## JOBS
**1.** Reproduce, word for word, the part of the book review that opens with the words containing "I also liked" and closes with "things, I guess.".
**2.** Write the next part of the book review, picking up directly after its final sentence.

Anyway, I got a copy from a library book sale, and it’s been sitting on my shelf for about a year and a half. I suppose it’s been a sufficient amount of time since people had last told me to read it because I suddenly wanted to read it, and so I did. And okay! I sort of wasn’t expecting it to be good. (Just because something’s popular doesn’t mean it’s good, okay.) But it was! I think I almost cried at one point.
My favorite thing in it was, of course, the Ya-Ya’s. I loved every bit of the book they were in, even when they were acting insane. Sidda was less lovable and cried about EVERY OTHER PAGE, but I could understand why. I guess. To be honest, I found her sections of the book less interesting and emotionally satisfying than the Ya-Ya sections. Still, I liked how the Ya-Ya sections, where the Ya-Yas always had each other even when they were alone, contrasted with Sidda’s sections, where she’s constantly alone (or thinks she is), and how those two different experiences create a different sort of mindset in a person.
I also liked how what one person did in the past now affects the present, mostly through their offspring; but I tend to like those sorts of stories anyway. What do you call them– “you reap what you sow” stories? No necessarily depressing ones, though they do tend to be depressing, but stories that show that actions have consequences, even when those consequences show up several generations removed. I like linear things, I guess.

## ENTRIES SHOWN
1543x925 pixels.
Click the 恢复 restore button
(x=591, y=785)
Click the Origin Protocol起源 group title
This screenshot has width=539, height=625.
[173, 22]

## RESPONSES BY TASK
**1.**
I also liked how what one person did in the past now affects the present, mostly through their offspring; but I tend to like those sorts of stories anyway. What do you call them– “you reap what you sow” stories? No necessarily depressing ones, though they do tend to be depressing, but stories that show that actions have consequences, even when those consequences show up several generations removed. I like linear things, I guess.

**2.**
181. The Kingdom Keepers by Ridley Pearson
Publication: Disney Editions (April 24, 2007), Paperback, 336pp / ISBN 1423105451
Genre: MG Fantasy/Sci-fi
Read: August 2010
Oh, I don’t know. I mean, it’s a book set in DISNEY WORLD in some near-future time and it’s exciting and magical and interesting and everything, but there’s something about Mr Pearson’s writing that keeps me from truly enjoying his books. Maybe it’s because his characters never seem real to me. I wouldn’t say they’re one dimensional, because I think the protagonist, Finn, DOES have dimension, and so I know Mr Pearson can do characters properly. But none of the other characters ever come to life, which is ironic in a story that’s saying the Disney characters are alive and walking around the park when no-one’s looking. Even the other kids that help Finn defeat the evil Disney characters, even Finn’s GIRLFRIEND and BEST friend don’t have any character depth. It’s like if the Power Rangers only focused on the White Ranger for every episode and never let any of the other rangers get a bit of storyline in.
The plot had some issues, too. Most of it had Finn’s mentor going “I’ll explain everything to you later” and while he DOES eventually it takes around 100 pages for him to actually do so. And then a) it doesn’t make a lot of sense and b) it doesn’t seem all that scary. Bad Disney characters will…what? Take over Disney World? Why is that bad, besides the obvious? Meanwhile, Finn and co. are floundering around saying “wtf is happening” all the time, obvious baddies are obvious, the reason for baddies doing bad stuff is “because they’re bad,” and the whole time I wished it was slightly better.
The ending was exciting, though. It almost made up for all the slow bits in the beginning of the book. And I DID like how the reason the Disney characters were coming to life was because of all the belief (from kids who visit) being poured into them, which felt very American Gods to me. Also the way the kids were part human, part hologram because…I guess because of that belief-magic mixed with some weird technology thing? It’s never really explained, but I thought it was an interesting idea.
I’ll read the next one in the series because I want to know what happens (and I already own it), but…I don’t know. It didn’t wow me.